Thursday, March 11, 2010

The Death Penalty: Other Considerations

The Death Penalty: Other Considerations
China Times editorial (Taipei, Taiwan, ROC)
A Translation
March 11, 2010

Minister of Justice Wang Ching-feng invoked the concept of "reason and tolerance" while publicly calling for a moratorium on executions. Minister Wang has long advocated abolishing the death penalty. Following her appointment, the Ministry of Justice has continued to push for the gradual abolition of the death penalty. Current Vice Minister of Justice Huang Shi-ming was recently nominated for the position of Prosecutor General. When questioned by the Legislative Yuan, he said he advocates the abolition of the death penalty, but feels that until the death penalty is abolished, those already sentenced should be executed. This is why Wang Ching-feng felt compelled to express her solemn opinion on the matter.

The gradual abolition of the death penalty has been going on for the past decade. The policy has not been any easier to implement merely because any particular political party was in office. The legal code still includes the death penalty. Over the past several years the courts have sentenced over 40 persons to death. Whether the Minister of Justice should sign death penalty orders has become a issue. Huang Shi-ming, in his capacity as Vice Minister of Justice, has openly expressed views at odds with the Minister's. That is not not unusual. Minister Wang Ching-feng says she understands the Vice Minister's position, and that his views do not diminish her respect for him. Hers was a concrete expression of reason and tolerance. The Minister of Justice is boldly making policy trade-offs. As a result, the death penalty issue has once again come to the fore.

The death penalty raises issues pertaining to democracy and the rule of law. Those who favor the death penalty believe that the public demands it. Those who advocate the abolition of the death penalty and a moratorium on executions, believe the public opposes it. Opponents of the death penalty believe that once the death penalty has been abolished, alternatives will be found. Opinion polls that resort to simplistic dichotomies are unreliable. The death penalty is too final. The risk of mistakes is too high. This is not an issue that the public can decide. Controversy over the death penalty is hardly confined to the Republic of China. Such debates have been going on throughout the world for some time. They continue to buzz around one's ear. During the 21st century however, calls for the abolition of the death penalty have become the global norm. Last year the Republic of China Legislative Yuan passed two human rights bills. Two provisions of the Charter of Universal Human Rights will be incorporated into our legal system. Existing laws and regulations must be amended and fully implemented before December 10, 2011. The abolition of the death penalty has become the Republic of China's urgent homework assignment.

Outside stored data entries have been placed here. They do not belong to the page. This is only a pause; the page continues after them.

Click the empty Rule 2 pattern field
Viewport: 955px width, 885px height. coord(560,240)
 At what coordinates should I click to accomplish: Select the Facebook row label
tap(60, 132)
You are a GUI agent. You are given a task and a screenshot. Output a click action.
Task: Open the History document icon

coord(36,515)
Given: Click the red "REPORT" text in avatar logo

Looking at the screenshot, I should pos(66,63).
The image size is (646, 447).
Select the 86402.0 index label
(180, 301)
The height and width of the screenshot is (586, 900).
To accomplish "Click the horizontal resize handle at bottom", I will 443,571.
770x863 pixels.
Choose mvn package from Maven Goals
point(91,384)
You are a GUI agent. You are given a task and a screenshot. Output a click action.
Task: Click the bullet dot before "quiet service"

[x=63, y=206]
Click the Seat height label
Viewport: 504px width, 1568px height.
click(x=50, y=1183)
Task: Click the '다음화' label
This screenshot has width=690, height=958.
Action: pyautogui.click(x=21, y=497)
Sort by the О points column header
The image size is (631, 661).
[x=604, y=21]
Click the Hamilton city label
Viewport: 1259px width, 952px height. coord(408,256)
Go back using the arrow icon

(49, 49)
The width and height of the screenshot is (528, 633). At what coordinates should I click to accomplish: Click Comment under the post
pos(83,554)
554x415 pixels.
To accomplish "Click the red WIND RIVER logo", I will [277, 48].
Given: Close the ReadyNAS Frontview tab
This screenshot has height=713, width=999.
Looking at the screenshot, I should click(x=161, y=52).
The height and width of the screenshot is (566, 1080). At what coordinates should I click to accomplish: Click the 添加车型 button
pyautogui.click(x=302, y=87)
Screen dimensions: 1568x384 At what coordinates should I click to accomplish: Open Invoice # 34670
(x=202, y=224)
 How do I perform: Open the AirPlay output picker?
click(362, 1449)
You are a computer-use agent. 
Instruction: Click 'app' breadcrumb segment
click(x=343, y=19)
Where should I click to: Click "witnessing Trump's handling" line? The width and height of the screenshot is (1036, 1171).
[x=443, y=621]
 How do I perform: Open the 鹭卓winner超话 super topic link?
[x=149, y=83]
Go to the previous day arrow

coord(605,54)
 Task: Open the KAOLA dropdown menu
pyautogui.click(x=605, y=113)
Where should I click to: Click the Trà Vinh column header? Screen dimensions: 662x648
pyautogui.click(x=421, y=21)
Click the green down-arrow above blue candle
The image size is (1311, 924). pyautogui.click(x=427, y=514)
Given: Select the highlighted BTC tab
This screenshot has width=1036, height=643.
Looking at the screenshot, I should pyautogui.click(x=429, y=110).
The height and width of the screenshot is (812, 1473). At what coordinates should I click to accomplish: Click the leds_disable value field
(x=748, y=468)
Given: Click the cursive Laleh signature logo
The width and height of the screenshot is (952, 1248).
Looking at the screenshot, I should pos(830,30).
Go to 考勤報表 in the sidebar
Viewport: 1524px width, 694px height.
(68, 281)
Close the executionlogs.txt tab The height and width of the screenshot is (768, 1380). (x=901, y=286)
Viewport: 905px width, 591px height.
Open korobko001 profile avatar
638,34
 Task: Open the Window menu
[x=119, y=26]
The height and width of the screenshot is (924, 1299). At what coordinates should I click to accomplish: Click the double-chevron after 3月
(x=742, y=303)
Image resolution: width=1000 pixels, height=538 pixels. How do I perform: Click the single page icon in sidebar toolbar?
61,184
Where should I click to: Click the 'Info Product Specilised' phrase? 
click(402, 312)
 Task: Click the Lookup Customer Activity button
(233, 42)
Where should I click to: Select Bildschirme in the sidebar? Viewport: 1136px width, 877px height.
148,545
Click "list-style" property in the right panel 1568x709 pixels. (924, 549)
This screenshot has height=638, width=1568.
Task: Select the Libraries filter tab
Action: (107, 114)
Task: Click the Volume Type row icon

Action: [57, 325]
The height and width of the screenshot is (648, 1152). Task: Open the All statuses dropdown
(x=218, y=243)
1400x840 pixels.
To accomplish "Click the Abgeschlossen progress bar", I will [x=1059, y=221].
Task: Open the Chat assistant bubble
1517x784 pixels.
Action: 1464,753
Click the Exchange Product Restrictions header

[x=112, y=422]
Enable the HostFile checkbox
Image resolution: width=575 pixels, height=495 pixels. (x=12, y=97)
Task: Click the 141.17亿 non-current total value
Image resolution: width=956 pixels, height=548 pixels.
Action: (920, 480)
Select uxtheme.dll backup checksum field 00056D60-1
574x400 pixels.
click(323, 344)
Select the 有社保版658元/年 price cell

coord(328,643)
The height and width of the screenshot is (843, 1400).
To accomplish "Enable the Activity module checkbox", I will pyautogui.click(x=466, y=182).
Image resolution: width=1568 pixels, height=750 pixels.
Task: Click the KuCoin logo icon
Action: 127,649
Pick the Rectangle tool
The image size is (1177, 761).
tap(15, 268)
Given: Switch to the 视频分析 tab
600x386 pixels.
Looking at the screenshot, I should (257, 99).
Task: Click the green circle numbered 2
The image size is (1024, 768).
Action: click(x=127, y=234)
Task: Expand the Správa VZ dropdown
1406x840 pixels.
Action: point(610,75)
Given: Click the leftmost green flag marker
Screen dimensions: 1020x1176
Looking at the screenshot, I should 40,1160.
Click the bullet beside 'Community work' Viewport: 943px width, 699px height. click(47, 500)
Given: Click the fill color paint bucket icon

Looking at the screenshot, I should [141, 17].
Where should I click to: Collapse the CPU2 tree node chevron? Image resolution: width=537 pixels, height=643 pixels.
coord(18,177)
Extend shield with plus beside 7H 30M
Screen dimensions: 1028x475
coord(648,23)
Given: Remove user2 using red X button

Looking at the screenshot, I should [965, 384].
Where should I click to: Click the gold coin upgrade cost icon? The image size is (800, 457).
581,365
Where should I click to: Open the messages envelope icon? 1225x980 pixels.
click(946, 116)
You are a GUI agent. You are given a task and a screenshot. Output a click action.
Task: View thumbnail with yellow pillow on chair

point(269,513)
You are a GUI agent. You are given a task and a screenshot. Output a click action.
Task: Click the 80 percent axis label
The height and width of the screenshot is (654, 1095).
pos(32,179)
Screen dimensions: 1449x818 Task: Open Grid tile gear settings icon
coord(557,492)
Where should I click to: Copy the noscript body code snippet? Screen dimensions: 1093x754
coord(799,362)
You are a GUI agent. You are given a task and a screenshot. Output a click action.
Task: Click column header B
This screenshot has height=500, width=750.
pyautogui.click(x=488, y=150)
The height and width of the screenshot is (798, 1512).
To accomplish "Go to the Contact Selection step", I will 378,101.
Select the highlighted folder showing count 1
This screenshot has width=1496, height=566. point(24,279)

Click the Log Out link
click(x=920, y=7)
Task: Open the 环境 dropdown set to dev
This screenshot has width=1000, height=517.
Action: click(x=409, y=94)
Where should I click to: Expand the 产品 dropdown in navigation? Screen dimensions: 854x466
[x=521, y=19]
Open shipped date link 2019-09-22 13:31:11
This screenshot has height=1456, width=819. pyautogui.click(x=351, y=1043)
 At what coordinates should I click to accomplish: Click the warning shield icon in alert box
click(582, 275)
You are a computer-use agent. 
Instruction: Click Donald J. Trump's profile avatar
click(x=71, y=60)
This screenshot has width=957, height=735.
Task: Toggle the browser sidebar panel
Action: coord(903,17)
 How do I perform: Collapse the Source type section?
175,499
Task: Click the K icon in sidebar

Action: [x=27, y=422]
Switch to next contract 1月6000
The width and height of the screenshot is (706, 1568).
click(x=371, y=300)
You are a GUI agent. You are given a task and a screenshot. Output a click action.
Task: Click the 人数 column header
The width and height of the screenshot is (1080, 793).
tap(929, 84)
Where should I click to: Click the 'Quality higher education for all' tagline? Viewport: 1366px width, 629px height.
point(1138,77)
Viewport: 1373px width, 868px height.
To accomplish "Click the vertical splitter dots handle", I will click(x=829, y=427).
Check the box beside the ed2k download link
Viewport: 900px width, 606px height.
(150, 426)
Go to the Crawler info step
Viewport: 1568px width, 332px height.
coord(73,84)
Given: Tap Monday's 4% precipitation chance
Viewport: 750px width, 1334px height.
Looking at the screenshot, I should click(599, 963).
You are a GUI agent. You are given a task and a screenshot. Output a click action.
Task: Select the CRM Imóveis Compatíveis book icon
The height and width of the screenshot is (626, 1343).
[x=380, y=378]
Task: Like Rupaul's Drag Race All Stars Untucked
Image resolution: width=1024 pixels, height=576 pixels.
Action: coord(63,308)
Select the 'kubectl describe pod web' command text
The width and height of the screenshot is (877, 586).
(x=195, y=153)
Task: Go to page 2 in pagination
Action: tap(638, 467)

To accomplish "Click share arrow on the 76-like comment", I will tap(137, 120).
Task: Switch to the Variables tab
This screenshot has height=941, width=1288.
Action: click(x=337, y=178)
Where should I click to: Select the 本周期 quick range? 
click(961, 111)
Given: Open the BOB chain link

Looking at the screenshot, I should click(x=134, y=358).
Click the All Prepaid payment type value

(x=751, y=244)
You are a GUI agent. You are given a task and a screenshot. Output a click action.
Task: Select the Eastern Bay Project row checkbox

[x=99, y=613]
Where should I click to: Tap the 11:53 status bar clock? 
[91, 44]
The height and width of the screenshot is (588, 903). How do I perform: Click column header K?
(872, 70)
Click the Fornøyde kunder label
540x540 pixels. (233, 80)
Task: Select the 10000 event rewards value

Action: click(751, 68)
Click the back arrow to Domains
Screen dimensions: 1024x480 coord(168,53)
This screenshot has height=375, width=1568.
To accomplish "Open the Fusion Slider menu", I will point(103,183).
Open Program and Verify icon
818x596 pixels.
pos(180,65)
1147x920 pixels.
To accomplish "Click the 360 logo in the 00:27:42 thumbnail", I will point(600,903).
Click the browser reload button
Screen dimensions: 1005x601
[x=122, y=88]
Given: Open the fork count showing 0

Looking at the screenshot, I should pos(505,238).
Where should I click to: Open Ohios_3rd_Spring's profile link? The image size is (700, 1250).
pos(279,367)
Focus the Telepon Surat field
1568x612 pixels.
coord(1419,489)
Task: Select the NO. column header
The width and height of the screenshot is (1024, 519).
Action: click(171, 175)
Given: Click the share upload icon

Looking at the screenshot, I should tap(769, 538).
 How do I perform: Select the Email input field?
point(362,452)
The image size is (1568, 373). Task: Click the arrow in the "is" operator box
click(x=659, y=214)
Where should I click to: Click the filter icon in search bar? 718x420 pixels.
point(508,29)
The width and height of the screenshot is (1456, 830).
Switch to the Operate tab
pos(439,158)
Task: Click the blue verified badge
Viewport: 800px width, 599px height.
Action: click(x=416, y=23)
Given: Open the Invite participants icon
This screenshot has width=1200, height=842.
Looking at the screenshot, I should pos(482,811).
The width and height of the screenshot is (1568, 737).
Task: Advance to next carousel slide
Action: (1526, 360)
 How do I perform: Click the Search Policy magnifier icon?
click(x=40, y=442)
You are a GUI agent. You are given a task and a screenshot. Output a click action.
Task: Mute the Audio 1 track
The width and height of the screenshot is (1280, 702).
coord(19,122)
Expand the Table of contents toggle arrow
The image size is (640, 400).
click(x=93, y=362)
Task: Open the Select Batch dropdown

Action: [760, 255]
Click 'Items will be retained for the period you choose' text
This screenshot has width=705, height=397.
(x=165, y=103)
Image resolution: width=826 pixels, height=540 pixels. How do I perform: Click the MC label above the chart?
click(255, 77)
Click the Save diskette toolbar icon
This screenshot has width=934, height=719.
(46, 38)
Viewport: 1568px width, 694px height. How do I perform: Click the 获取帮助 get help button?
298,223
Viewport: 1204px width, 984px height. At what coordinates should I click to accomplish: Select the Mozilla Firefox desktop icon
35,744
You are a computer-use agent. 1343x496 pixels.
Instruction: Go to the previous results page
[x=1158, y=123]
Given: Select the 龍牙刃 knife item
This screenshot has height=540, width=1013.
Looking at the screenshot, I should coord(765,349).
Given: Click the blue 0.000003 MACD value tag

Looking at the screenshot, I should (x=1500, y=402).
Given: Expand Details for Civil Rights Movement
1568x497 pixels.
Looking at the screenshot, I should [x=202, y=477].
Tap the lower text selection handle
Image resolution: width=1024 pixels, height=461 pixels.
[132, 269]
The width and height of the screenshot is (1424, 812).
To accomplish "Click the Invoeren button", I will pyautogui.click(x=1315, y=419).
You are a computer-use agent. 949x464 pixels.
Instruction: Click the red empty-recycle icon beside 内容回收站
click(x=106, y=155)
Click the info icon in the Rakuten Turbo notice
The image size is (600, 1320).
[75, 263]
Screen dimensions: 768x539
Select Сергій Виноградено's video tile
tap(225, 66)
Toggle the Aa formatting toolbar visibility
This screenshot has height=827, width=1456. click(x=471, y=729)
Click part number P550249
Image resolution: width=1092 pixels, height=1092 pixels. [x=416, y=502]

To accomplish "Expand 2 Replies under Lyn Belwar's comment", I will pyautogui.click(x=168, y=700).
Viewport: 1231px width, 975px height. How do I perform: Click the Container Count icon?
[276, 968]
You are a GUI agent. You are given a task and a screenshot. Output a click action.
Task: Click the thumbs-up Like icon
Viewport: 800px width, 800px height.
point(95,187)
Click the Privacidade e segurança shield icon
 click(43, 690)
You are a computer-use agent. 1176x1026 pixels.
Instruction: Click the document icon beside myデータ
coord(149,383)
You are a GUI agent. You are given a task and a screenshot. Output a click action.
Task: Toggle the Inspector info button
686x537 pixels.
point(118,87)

Advocates of the death penalty say the court has ruled that the Ministry of Justice may not refuse to carry out executions. Those with reservations about the death penalty say the authority to carry out the death penalty belongs to the courts. When and how it is implemented should be considered discretionary, comparable to an executive power. The Convention on Human Rights includes two provisions on the death penalty. They make the carrying out of the death penalty on Taiwan seem hasty. One provision states that the condemned has the "right" to request commutation of his sentence. But the Republic of China still lacks a protocol for such cases. To carry out death sentences prior to the enactment of remedial legislation is a violation of the convention and the law. Another provision in the convention states that although the Convention on Human Rights has yet to explicitly repudiate the death penalty, national governments must not obstruct or delay efforts to abolish the death penalty. Although the convention has yet to explicitly repudiate the death penalty, the Ministry of Justice may not use this as an excuse to not grant a moratorium on executions. Minister Wang's legal reasoning may be subtle. But it has a solid legal foundation.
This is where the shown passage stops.